Klaus Gesing, Björn Meyer, Samuel Rohrer

Arjunamusic/Rough Trade AMAC-CD711
(46 Min., 12/2015)

Den Bassklarinettisten Klaus Gesing, den E-Bassisten Björn Meyer und den Schlagzeuger Samuel Rohrer eint eines: Alle drei haben immer wieder mit ungewöhnlichen Sängerinnen zusammengearbeitet. Gesing mit Norma Winstone, Meyer mit Asita Hamidi, Rohrer mit Laurie Anderson, Sidsel Endresen und Susanne Abbuehl.
Vor diesem Hintergrund ist es kein Wunder, dass manche ihrer nonverbalen Unterhaltungen auf „amiira“ so klingen, als stammten sie von einer außergewöhnlichen Vokalistin. „Shine On Me“ etwa, in dem mit viel Delay versehene Tablas und ein angedeuteter Reggae-Bass den Ton angeben, erinnert in den vorsichtig tastenden Tonfolgen der Bassklarinette an Björks „Hyperballad“. Bei „Fulminate“ wiederum, das stellenweise an Massive Attack gemahnt, wartet man darauf, dass Shara Nelson von ihrer „Unfinished Sympathy“ zu singen beginnt.
Damit kein falscher Eindruck entsteht: Von irgendwelchen Song-Strukturen sind Gesing, Meyer und Rohrer denkbar weit entfernt. Ihre Musik ist vielmehr ein sensibles Interagieren zwischen den Instrumenten und verschiedenen Klangeffekten.
Gesing lauscht stellenweise seinem Echo auf der Bassklarinette nach und wagt mit dem gespenstischen akustischen Wiedergänger einen sachten Tanz. Meyer setzt seinen Bass mal als sonore Grundierung, mal als Akkordinstrument ein, auf dem die Finger niederprasseln wie der Sturmregen auf ein Häuserdach. Rohrer schließlich zimmert irisierende elektroakustische Grooves. Oder trippelt mit den Fingern über die Felle wie ein auf dem Dachboden gefangener Vogel.

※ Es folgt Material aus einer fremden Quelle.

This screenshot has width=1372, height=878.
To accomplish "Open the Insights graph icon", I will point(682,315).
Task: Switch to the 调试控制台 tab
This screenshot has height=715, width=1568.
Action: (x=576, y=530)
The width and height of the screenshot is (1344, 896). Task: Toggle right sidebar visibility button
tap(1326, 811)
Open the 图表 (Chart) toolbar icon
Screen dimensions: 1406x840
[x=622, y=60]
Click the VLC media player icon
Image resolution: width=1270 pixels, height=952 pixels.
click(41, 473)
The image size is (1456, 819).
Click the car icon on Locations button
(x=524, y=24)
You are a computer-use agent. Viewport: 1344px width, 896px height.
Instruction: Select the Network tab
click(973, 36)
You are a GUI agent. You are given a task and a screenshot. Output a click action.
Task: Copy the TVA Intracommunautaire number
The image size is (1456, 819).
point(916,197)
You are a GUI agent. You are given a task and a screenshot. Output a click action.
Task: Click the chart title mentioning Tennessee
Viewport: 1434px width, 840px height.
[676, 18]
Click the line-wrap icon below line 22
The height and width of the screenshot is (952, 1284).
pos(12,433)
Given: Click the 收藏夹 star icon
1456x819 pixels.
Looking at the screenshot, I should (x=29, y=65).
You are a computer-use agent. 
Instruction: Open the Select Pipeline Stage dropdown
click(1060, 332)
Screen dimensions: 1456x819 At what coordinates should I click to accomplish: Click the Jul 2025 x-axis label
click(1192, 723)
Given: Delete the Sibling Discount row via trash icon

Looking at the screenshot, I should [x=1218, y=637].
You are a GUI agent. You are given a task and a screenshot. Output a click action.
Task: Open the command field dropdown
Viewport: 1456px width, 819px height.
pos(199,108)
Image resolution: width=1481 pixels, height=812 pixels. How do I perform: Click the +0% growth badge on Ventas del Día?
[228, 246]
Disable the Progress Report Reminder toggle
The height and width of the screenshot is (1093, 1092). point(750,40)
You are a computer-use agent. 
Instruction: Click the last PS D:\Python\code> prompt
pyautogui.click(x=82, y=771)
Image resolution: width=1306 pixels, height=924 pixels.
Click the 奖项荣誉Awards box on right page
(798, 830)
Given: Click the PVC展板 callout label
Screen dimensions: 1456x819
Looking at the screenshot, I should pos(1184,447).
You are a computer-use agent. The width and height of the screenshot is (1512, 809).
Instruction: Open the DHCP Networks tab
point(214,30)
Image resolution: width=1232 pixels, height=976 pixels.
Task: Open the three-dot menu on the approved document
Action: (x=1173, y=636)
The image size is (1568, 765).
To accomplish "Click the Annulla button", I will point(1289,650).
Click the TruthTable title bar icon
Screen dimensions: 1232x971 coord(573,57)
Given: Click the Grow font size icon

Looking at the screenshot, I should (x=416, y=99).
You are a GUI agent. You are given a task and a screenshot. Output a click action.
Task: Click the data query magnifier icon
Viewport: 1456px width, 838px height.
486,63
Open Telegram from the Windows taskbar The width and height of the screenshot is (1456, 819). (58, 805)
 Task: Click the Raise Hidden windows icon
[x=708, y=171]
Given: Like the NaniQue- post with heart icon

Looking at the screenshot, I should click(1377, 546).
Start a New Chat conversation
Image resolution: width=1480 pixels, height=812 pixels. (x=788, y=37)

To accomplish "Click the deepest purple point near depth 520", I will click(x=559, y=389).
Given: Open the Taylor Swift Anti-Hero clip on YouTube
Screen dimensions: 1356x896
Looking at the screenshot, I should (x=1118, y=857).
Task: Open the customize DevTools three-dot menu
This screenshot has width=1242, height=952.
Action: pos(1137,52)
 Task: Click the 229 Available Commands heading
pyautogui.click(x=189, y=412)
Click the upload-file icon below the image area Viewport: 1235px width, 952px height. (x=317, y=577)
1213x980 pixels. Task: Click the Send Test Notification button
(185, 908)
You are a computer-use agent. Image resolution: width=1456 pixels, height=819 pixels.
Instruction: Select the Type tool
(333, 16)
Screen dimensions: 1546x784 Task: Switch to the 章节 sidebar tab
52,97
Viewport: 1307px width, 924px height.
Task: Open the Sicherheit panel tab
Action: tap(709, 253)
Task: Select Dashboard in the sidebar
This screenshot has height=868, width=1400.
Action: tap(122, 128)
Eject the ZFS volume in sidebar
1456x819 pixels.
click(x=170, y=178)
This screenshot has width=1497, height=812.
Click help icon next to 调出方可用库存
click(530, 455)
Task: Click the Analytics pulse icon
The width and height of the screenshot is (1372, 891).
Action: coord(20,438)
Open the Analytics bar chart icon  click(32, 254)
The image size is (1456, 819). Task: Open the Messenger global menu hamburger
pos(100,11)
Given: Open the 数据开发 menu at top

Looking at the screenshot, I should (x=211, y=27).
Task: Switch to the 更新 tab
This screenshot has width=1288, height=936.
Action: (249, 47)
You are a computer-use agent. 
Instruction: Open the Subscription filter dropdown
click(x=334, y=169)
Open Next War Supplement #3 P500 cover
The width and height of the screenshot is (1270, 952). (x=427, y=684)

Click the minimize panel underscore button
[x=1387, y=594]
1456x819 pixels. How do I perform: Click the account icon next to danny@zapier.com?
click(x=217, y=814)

Nichts – mit Ausnahme der Minimal-Music-Bearbeitung eines Stücks des armenischen Komponisten Khachatur Avetisyan – ist vorher festgelegt, vieles frei, assoziativ und atmosphärisch nebulös. Dass die Stücke von Gesing, Meyer, Rohrer dennoch klingen wie stringente Einheiten, ist ein Beleg für den großen inneren Zusammenhalt dieses unorthodoxen Trios.